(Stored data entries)

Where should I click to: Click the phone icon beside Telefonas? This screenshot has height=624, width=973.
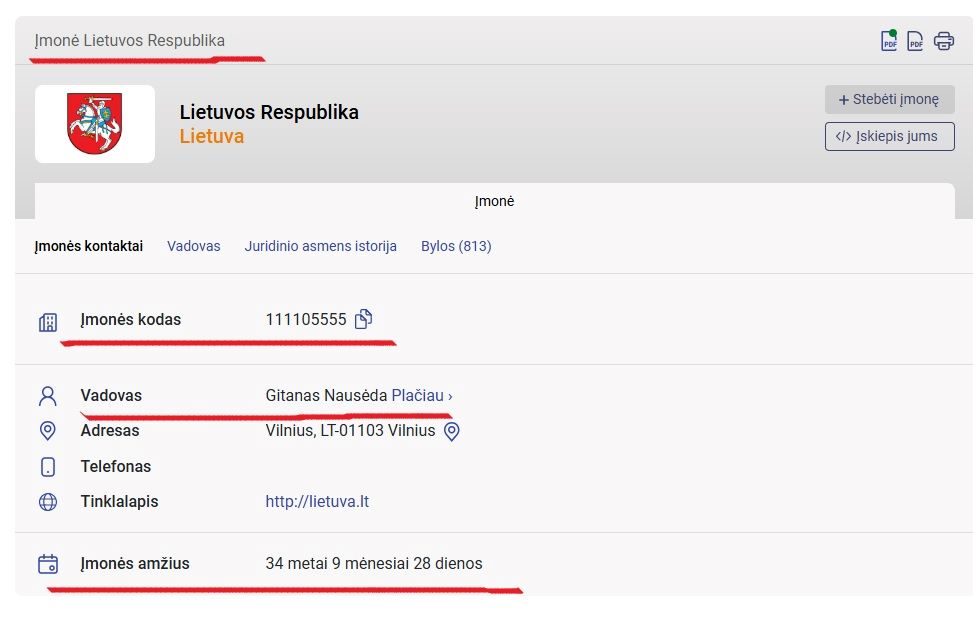pos(48,466)
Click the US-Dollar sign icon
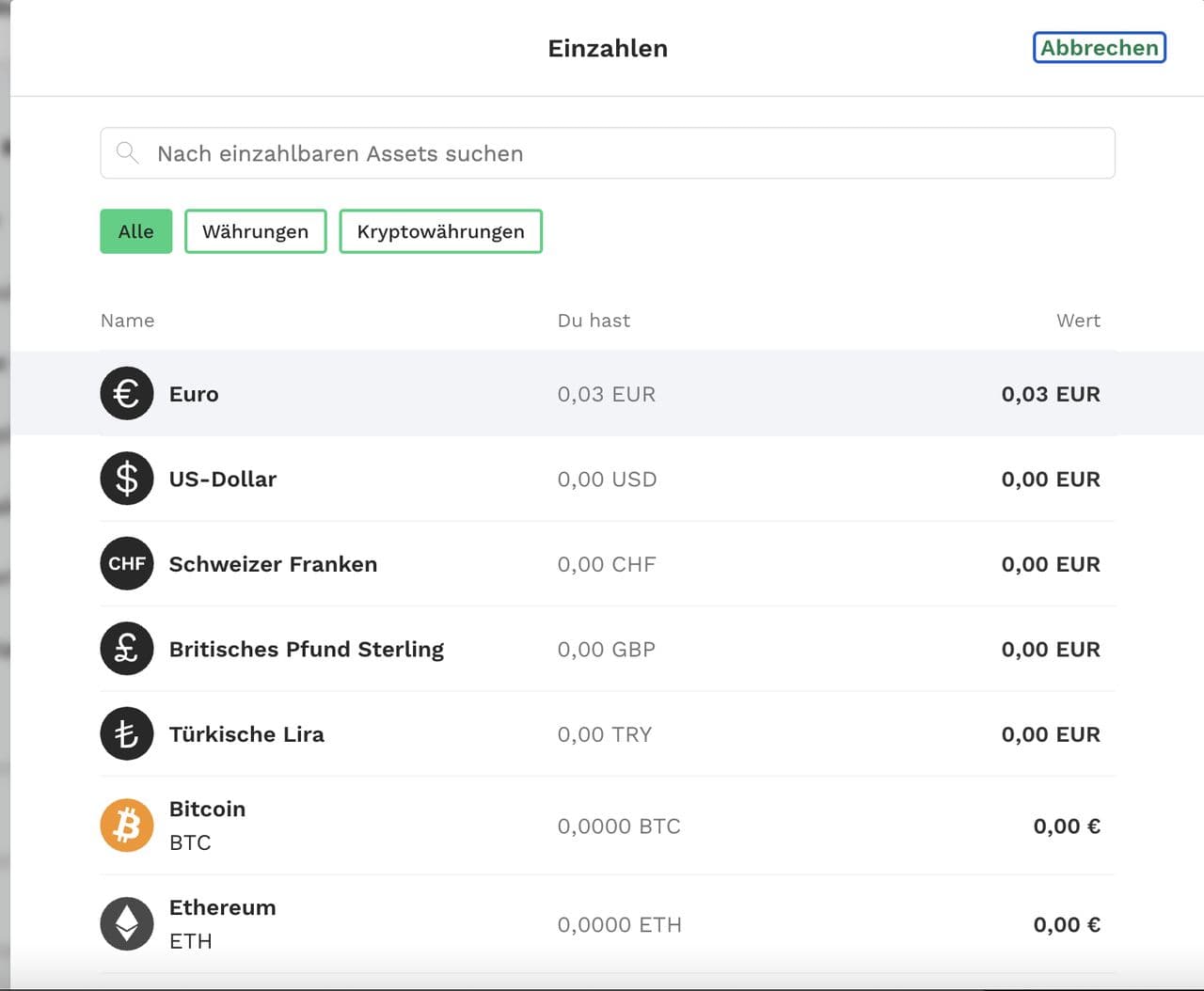This screenshot has height=991, width=1204. 126,479
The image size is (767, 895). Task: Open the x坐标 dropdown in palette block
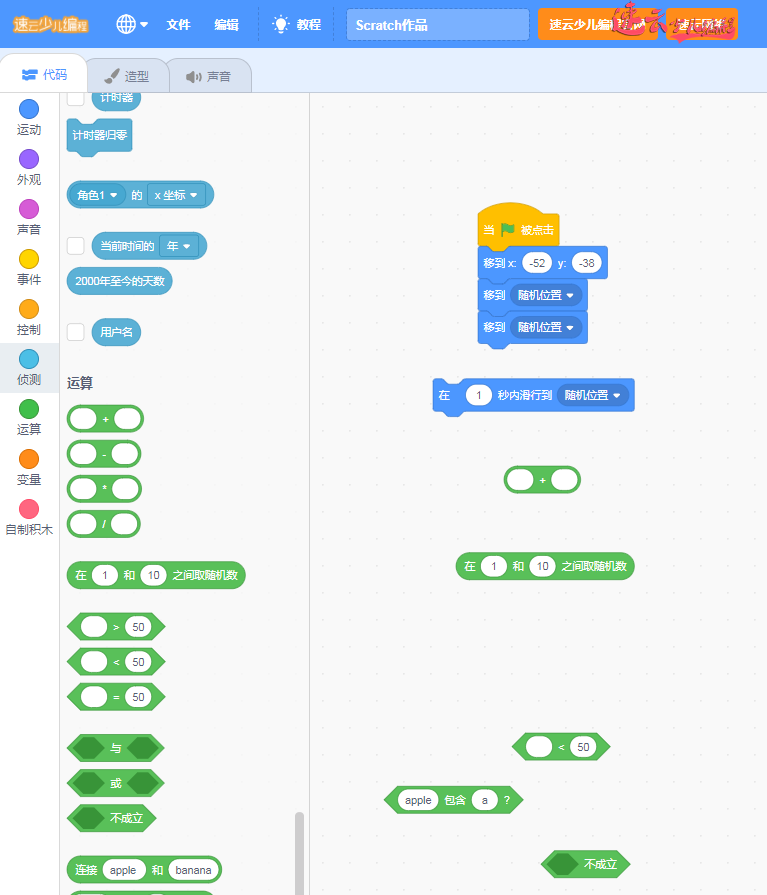(176, 195)
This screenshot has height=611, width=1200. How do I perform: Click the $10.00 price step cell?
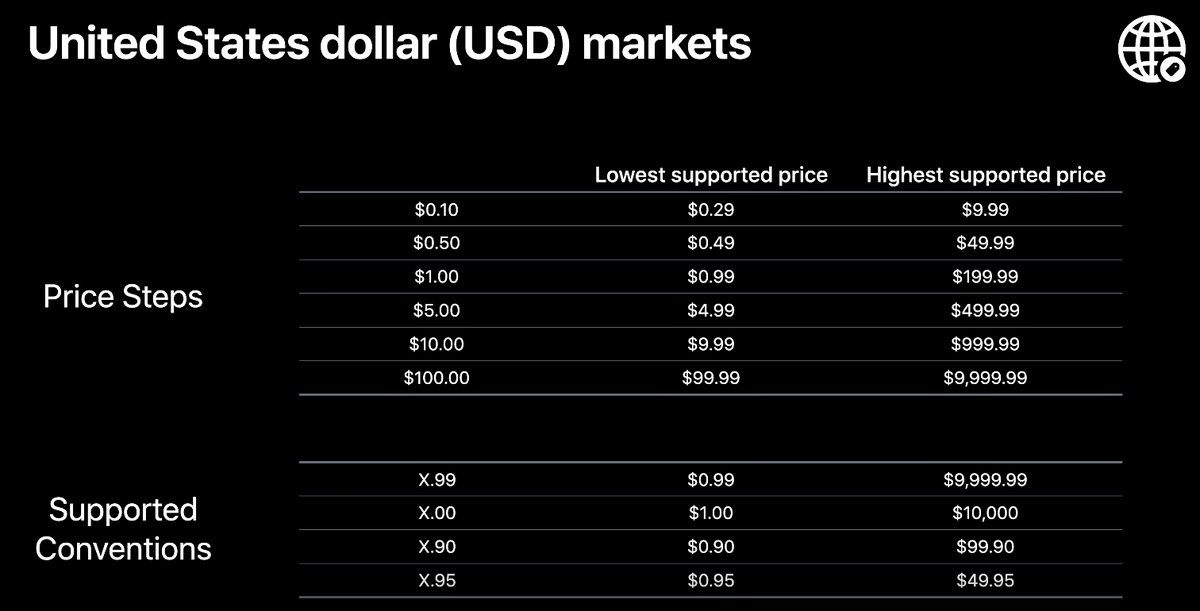[x=437, y=344]
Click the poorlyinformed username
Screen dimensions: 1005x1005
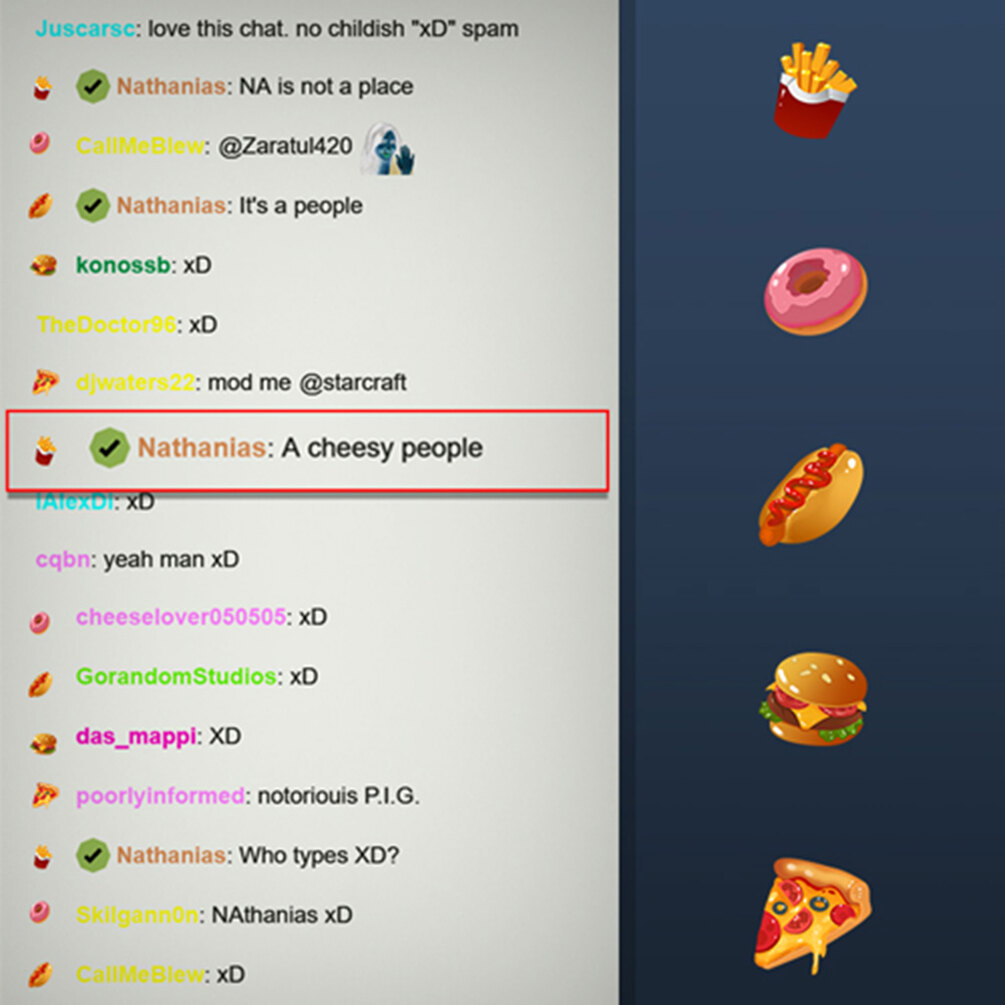pos(160,796)
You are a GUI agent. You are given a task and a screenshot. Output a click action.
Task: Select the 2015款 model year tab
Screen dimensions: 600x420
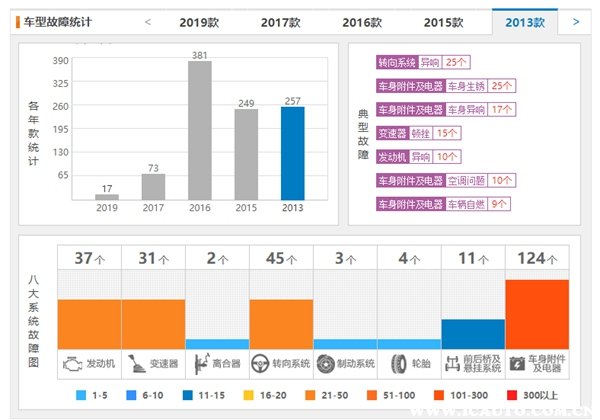click(x=443, y=22)
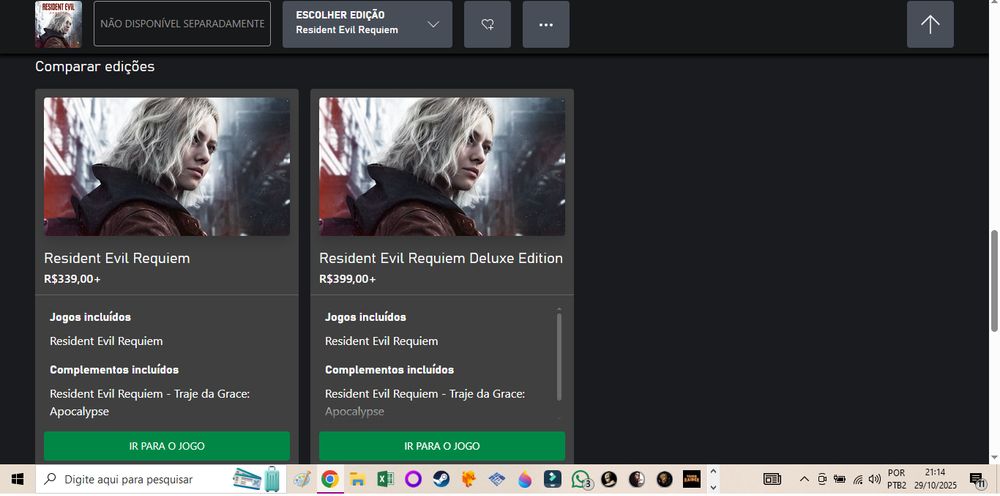Open Steam from the taskbar
The height and width of the screenshot is (496, 1000).
point(441,480)
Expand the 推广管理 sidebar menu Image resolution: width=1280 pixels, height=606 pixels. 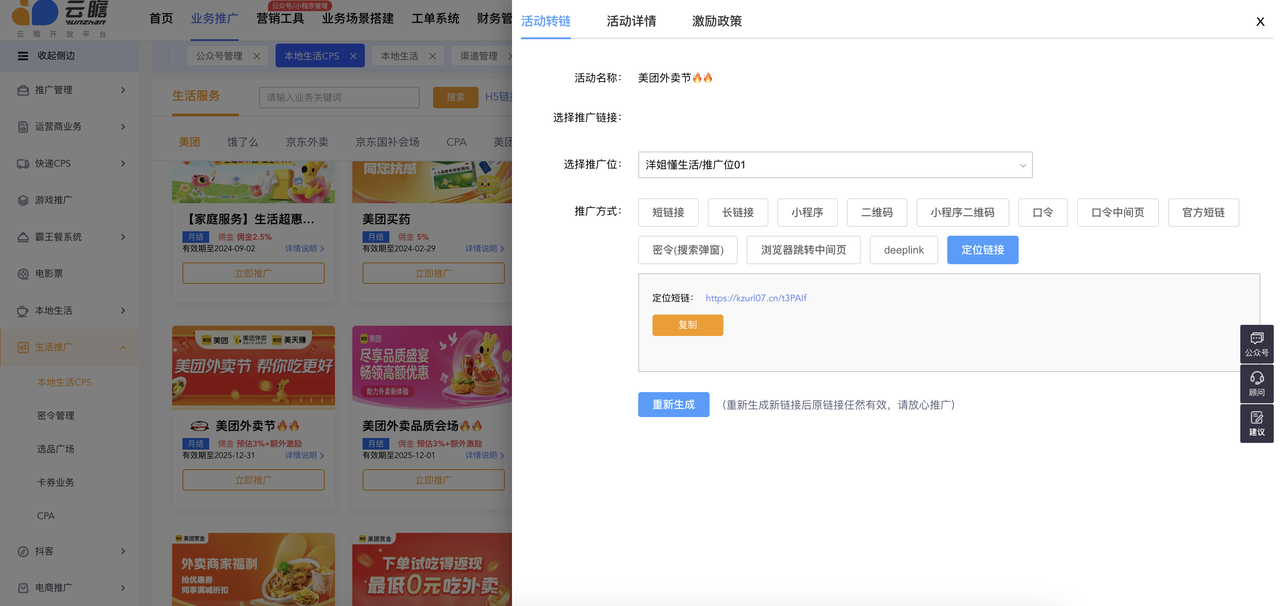[70, 90]
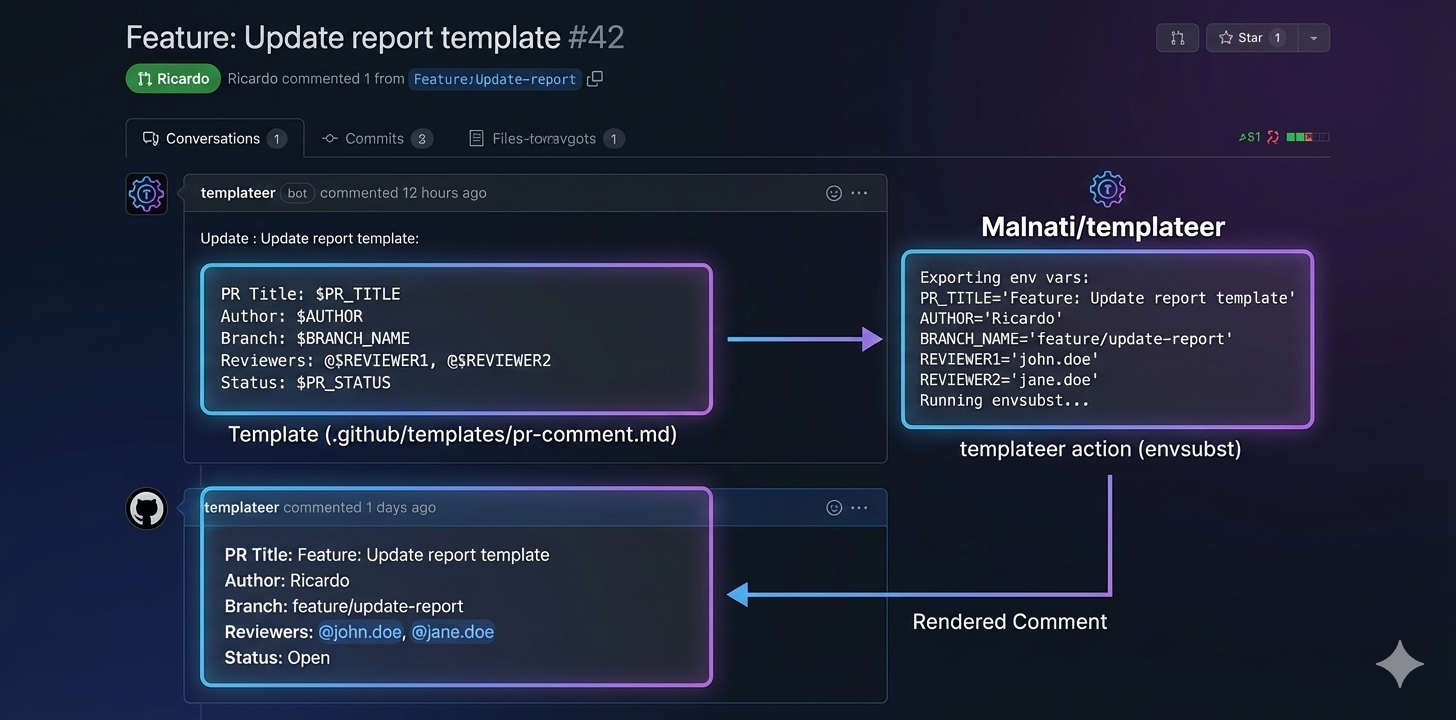Toggle an emoji reaction on the rendered comment
Screen dimensions: 1456x720
tap(834, 507)
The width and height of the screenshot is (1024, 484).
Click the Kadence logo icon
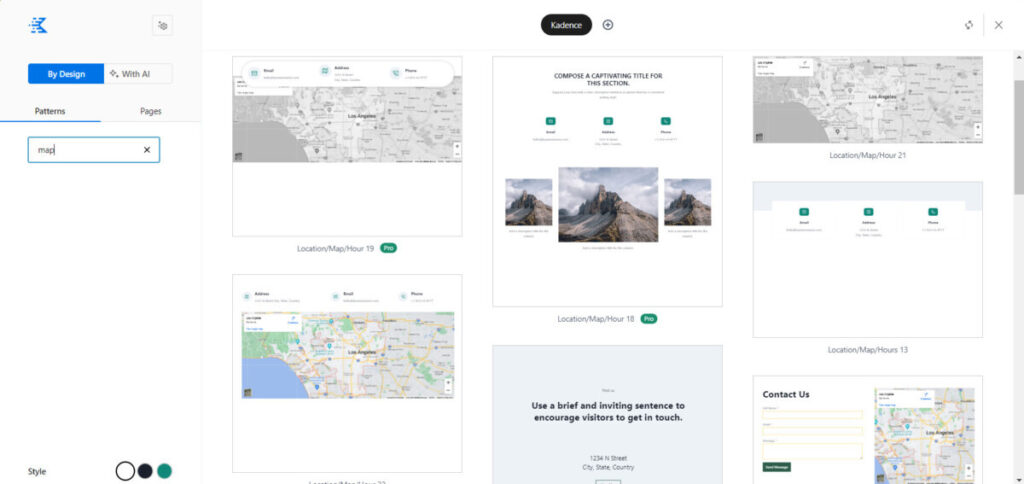(38, 25)
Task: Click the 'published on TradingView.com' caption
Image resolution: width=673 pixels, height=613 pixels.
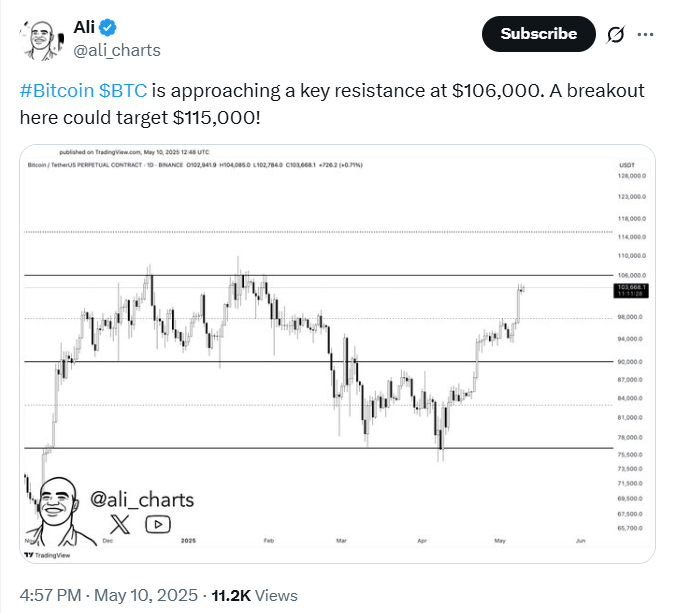Action: (x=134, y=152)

ABOUT THIS EXERCISE
Beginning with the line holding "Task: Click the", copy each line exactly through the end of the records above, and leave every picture out.

RESULT BELOW
Task: Click the 'published on TradingView.com' caption
Image resolution: width=673 pixels, height=613 pixels.
Action: (x=134, y=152)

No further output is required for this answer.